Structure of a Perceptron

The perceptron, or neuron in a neural network, has a simple but ingenious structure. It consists of four parts, illustrated below.

The Perceptron Learning Process

A perceptron follows these steps:

1. Takes the inputs, multiplies them by their weights, and computes their sum Why It’s Important The weights allow the perceptron to evaluate the relative importance of each of the outputs. Neural network algorithms learn by discovering better and better weights that result in a more accurate prediction. There are several algorithms used to fine tune the weights, the most common is called backpropagation.

2. Adds a bias factor, the number 1 multiplied by a weight Why It’s Important This is a technical step that makes it possible to move the activation function curve up and down, or left and right on the number graph. It makes it possible to fine-tune the numeric output of the perceptron. For more details see our guide on neural network bias.

3. Feeds the sum through the activation function Why It’s Important The activation function maps the input values to the required output values. For example, input values could be between 1 and 100, and outputs can be 0 or 1. The activation function also helps the perceptron to learn, when it is part of a multilayer perceptron (MLP). Certain properties of the activation function, especially its non-linear nature, make it possible to train complex neural networks. For more details see our guide on activation functions.

4. The result is the perceptron output The perceptron output is a classification decision. In a multilayer perceptron, the output of one layer’s perceptrons is the input of the next layer. The output of the final perceptrons, in the “output layer”, is the final prediction of the perceptron learning model.

From the Classic Perceptron to a Full-Fledged Deep Neural Network

Although multilayer perceptrons (MLP) and neural networks are essentially the same thing, you need to add a few ingredients before an MLP becomes a full neural network. These are:

Backpropagation—the backpropagation algorithm allows you to perform a “backward pass”, which helps tune the weights of the inputs.
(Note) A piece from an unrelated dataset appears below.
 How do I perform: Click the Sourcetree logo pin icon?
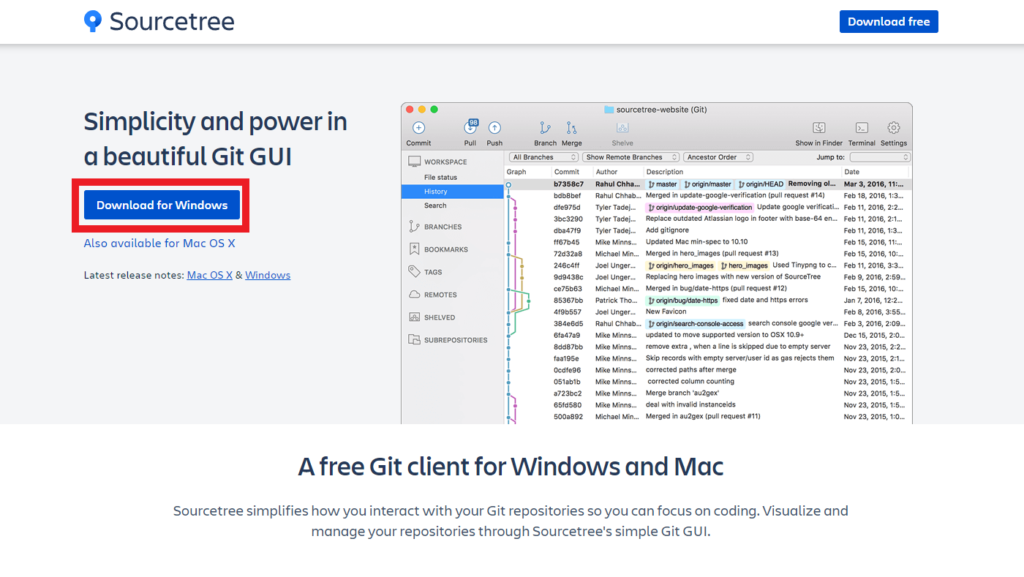(93, 20)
Backpropagation performs iterative backward passes which attempt to minimize the “loss”, or the difference between the known correct prediction and the actual model prediction. With each backward pass, the weights move towards an optimum that minimizes the loss function and results in the most accurate prediction.

Hyperparameters—in a modern neural network, aspects of the multilayer structure such as the number of layers, initial weights, the type of activation function, and details of the learning process, are treated as parameters and tuned to improve the performance of the neural network. Tuning hyperparameters is an art, and can have a huge impact on the performance of a neural network.
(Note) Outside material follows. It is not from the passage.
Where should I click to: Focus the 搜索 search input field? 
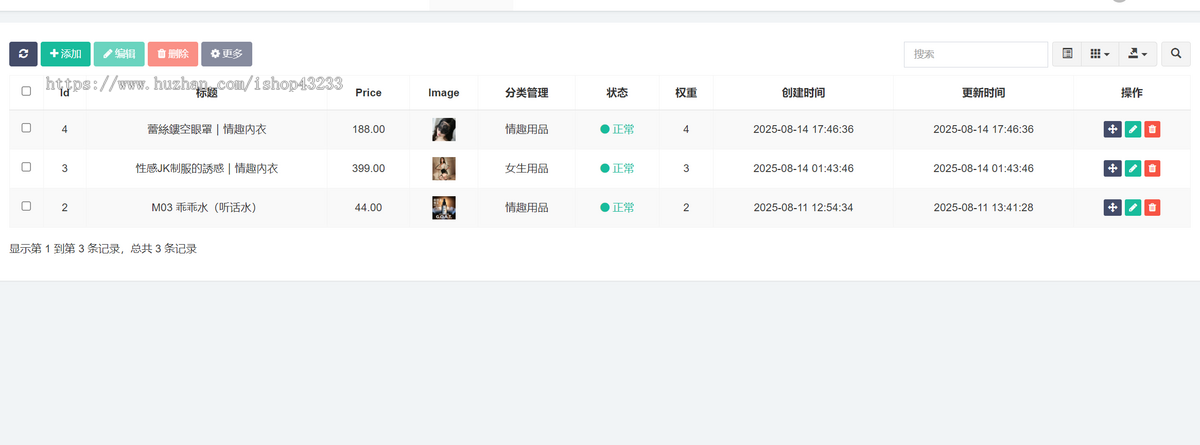[x=975, y=54]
Advanced structures—many neural networks use a complex structure that builds on the multilayer perceptron. For example, a Recurrent Neural Network (RNN) uses two neural networks in parallel—one runs the training data from beginning to end, the other from the end to the beginning, which helps with language processing. A Convolutional Neural Network (CNN) uses a three-dimensional MLP—essentially, three multilayer perceptron structures that learn the same data point. This is useful for color images which have three layers of “depth”—red, green and blue.